Conversation
Add DataSource (CAMS) and ForecastSource (CAMS_FX) for Copernicus Atmosphere Monitoring Service data via the CDS API. CAMS provides atmospheric composition / air quality data not currently available in earth2studio — complementing the existing weather-focused data sources (GFS, IFS, ERA5, etc.). Data sources: - CAMS: EU air quality analysis (0.1 deg, 9 pollutants, 10 height levels) - CAMS_FX: EU + Global forecasts (EU 0.1 deg up to 96h, Global 0.4 deg up to 120h) Variables include: dust, PM2.5, PM10, SO2, NO2, O3, CO, NH3, NO (EU surface and multi-level), plus AOD and total column products (Global).
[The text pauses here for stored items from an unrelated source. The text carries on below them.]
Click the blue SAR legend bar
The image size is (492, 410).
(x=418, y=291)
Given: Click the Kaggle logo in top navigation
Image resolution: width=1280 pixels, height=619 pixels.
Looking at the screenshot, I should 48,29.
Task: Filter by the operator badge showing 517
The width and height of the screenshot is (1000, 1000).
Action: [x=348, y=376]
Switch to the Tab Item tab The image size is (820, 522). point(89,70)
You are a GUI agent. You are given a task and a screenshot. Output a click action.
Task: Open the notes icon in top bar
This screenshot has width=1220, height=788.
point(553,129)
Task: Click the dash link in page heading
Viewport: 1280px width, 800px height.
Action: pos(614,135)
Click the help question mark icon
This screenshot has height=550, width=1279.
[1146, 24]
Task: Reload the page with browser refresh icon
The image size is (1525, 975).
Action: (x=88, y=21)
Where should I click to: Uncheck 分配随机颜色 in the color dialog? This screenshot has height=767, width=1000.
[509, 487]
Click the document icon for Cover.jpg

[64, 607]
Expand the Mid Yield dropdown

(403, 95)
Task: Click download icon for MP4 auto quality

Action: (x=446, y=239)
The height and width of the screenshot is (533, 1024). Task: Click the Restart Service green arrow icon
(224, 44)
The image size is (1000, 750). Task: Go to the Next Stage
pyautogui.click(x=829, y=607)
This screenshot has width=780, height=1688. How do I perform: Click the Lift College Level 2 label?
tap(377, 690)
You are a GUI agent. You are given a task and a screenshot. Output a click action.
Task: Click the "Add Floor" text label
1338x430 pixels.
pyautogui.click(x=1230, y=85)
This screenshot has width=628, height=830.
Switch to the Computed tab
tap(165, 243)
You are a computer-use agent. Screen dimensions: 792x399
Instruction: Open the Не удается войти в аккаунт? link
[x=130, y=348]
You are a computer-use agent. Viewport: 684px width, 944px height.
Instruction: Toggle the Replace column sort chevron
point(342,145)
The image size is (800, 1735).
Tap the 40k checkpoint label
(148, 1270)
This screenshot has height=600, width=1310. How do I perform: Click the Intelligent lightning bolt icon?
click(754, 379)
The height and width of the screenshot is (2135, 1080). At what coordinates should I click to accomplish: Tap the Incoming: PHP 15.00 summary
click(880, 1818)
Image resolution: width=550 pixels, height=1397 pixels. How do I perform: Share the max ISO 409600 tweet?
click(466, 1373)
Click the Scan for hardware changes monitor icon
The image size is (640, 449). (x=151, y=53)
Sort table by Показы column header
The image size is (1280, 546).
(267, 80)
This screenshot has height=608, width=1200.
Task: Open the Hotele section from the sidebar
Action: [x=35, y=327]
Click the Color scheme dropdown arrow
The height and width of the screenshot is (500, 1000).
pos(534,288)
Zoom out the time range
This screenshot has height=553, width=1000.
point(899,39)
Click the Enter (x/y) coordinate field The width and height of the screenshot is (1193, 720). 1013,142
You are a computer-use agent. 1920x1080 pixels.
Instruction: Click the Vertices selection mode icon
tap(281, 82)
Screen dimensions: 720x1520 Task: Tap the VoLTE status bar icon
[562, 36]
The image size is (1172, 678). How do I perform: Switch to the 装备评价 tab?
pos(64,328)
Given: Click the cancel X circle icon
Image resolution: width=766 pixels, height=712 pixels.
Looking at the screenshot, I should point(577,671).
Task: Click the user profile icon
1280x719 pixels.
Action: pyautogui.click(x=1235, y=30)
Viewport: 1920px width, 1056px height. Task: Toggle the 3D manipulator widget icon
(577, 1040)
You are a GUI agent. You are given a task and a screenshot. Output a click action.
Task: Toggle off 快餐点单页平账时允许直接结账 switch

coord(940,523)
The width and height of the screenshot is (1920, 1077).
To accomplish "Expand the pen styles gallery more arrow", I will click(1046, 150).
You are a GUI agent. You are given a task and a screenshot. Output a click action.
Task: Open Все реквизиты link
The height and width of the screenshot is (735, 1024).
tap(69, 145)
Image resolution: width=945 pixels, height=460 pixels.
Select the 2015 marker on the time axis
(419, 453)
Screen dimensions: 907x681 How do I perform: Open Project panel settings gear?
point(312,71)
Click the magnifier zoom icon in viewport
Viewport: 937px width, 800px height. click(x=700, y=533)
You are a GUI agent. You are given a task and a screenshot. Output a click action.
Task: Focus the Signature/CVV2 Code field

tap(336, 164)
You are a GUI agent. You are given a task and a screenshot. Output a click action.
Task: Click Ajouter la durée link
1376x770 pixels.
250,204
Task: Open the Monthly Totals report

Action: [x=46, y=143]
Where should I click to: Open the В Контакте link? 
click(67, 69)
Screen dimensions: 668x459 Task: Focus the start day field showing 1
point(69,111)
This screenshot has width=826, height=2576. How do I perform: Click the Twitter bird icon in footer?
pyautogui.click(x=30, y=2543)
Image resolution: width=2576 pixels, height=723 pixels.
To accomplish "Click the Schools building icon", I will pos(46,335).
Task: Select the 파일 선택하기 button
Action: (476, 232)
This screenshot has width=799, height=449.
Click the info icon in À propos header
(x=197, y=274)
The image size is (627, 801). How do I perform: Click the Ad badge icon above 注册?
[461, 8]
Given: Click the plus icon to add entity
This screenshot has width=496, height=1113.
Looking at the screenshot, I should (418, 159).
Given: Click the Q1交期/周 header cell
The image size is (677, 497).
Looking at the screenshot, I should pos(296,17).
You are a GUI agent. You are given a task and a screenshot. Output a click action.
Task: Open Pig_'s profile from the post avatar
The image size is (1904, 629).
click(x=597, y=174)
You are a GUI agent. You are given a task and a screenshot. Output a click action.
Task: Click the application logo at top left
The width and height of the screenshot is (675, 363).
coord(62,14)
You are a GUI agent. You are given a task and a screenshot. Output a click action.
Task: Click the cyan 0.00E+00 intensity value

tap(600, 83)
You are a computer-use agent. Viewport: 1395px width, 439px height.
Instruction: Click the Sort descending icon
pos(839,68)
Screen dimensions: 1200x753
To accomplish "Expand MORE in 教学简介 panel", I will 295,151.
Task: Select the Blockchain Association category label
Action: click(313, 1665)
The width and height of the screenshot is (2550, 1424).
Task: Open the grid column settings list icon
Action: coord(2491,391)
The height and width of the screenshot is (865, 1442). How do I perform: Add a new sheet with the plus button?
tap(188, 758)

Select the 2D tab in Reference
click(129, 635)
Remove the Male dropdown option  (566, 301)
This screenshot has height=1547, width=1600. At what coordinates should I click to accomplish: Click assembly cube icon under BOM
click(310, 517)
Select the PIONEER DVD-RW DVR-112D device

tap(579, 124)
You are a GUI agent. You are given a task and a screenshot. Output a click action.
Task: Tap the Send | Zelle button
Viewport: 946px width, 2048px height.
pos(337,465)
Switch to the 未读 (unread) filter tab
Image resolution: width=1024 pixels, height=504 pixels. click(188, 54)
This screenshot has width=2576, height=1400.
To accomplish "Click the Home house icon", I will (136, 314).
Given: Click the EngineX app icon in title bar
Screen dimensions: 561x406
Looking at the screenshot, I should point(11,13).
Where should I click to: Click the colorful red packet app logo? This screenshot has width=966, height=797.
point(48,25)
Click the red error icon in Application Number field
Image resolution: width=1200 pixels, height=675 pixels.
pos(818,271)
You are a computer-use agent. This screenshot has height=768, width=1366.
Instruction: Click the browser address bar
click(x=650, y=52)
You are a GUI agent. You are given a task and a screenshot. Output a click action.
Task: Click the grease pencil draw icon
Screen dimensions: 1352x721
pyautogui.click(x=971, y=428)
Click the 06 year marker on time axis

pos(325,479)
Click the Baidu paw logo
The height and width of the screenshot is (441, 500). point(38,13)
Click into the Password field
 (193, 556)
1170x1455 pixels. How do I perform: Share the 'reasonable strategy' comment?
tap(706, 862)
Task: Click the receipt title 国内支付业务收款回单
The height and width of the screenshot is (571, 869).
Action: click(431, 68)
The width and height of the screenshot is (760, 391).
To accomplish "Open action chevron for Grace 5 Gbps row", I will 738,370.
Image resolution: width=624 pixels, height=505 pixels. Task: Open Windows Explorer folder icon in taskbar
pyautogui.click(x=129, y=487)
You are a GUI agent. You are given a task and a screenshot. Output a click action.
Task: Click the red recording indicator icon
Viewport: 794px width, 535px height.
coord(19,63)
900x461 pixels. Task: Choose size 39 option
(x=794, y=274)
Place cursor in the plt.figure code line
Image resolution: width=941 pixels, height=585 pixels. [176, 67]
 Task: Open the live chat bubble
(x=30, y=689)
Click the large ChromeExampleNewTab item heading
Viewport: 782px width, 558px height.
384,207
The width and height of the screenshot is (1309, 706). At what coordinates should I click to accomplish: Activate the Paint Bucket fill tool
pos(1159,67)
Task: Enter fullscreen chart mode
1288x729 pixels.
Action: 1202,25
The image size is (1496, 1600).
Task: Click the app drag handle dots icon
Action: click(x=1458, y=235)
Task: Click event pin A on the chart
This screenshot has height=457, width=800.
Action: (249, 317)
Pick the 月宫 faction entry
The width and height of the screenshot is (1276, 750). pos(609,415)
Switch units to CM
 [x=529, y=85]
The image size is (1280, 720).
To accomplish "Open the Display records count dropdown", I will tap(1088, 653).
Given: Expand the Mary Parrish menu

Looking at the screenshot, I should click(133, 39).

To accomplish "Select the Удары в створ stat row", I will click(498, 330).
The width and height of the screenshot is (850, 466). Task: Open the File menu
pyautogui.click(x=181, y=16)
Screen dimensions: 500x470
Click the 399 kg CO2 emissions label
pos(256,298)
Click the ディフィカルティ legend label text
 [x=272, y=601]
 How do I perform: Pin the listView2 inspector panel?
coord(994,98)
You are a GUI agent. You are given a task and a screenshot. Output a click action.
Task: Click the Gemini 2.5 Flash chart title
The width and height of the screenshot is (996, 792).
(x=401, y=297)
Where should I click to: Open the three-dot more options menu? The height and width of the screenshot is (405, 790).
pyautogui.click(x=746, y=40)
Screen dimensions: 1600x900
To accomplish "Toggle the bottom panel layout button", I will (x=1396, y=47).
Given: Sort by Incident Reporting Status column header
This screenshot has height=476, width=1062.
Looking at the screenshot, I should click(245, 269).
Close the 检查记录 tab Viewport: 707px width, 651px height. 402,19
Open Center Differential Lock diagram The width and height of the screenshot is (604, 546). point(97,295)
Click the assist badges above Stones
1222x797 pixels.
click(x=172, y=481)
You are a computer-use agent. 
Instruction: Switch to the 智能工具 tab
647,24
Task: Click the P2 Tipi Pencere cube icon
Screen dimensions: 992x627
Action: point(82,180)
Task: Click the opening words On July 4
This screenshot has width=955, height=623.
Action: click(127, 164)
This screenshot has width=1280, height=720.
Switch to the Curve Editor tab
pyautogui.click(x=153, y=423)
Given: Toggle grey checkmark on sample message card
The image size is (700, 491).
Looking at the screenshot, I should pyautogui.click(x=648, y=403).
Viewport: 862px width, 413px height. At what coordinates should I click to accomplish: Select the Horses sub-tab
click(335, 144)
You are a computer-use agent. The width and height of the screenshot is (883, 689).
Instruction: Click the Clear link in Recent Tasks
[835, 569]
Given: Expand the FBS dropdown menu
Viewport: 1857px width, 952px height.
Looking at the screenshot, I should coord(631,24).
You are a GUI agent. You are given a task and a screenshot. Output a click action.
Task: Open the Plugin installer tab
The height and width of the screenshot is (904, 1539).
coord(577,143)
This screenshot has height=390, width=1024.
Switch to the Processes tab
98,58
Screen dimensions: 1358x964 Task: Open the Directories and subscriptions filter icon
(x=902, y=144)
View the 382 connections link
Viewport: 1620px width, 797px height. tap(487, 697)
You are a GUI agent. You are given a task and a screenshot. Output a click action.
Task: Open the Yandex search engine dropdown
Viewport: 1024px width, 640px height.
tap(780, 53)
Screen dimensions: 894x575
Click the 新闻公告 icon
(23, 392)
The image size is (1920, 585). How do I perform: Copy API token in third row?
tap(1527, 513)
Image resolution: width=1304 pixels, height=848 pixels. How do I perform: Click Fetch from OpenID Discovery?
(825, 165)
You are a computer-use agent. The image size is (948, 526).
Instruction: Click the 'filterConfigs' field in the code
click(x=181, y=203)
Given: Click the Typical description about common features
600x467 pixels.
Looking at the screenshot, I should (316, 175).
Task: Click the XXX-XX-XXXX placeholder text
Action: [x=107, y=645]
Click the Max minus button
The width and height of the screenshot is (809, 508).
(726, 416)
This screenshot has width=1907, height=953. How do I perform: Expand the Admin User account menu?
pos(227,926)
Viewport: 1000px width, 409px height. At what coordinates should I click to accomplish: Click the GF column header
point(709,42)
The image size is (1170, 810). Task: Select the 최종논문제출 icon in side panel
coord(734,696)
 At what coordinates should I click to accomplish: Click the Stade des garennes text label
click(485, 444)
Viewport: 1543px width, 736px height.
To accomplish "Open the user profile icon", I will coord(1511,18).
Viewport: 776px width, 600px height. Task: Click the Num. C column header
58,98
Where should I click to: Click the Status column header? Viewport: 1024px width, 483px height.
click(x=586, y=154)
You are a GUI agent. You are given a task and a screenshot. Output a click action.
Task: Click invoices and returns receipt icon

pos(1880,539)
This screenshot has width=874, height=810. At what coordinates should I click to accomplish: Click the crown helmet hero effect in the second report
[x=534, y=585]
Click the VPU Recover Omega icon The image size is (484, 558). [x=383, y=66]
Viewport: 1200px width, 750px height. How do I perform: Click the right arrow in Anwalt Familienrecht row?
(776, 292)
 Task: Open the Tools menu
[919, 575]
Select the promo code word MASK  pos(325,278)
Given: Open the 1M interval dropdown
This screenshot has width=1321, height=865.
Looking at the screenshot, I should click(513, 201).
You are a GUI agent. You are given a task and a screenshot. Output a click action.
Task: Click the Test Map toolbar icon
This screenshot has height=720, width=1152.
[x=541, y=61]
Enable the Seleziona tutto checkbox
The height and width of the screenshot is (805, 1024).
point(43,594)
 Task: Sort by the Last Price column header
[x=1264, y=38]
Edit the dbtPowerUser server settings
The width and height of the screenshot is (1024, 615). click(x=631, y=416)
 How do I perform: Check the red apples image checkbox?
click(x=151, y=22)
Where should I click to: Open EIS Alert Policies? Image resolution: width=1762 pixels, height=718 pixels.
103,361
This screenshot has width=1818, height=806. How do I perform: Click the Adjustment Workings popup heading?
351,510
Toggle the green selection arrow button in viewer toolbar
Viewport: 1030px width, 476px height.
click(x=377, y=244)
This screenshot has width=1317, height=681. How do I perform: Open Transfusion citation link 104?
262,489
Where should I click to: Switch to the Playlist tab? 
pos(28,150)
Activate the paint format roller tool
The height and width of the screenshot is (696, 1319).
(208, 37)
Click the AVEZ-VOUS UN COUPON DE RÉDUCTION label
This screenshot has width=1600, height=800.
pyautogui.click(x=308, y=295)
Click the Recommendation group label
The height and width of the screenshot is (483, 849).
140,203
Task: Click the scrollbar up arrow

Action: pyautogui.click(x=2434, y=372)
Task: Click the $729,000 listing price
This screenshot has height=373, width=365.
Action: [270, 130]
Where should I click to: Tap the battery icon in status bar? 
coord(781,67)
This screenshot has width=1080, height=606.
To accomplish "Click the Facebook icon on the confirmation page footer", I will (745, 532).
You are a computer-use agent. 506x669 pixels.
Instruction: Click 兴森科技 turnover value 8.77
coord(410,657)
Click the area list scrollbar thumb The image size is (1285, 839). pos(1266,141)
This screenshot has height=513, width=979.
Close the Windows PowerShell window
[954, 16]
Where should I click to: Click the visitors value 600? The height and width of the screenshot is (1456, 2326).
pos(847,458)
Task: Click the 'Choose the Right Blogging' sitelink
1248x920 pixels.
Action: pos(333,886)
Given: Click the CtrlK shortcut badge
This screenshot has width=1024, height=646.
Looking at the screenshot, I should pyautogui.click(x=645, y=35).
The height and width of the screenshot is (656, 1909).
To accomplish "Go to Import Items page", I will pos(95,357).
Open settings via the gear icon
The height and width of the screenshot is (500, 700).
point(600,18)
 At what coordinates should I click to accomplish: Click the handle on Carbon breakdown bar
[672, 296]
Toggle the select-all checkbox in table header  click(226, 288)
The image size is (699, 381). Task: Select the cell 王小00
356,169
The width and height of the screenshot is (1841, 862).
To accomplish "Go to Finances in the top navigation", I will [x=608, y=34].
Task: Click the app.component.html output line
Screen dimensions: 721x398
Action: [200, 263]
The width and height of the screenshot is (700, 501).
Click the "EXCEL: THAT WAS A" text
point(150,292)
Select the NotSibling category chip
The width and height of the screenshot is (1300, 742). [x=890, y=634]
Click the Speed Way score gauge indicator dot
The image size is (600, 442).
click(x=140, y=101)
Lexicon: 101 entries covering all 9 pollutants at all 9 EU altitude levels (50-5000m), plus surface and 11 global column/AOD variables. Implementation follows upstream conventions: - Protocol-compliant __call__ and async fetch methods - Badges section for API doc filtering - Time validation, available() classmethod - Lazy CDS client initialization - pathlib-based caching with SHA256 keys - Tests with @pytest.mark.xfail for CI without CDS credentials Requires: cdsapi (already in the 'data' optional dependency group) Co-Authored-By: Claude Opus 4.6 (1M context) <noreply@anthropic.com>
… coordinate-based lead-time selection
P1: Use atomic write-then-rename in _download_cams_netcdf to prevent
corrupt partial files from being cached on interrupted downloads.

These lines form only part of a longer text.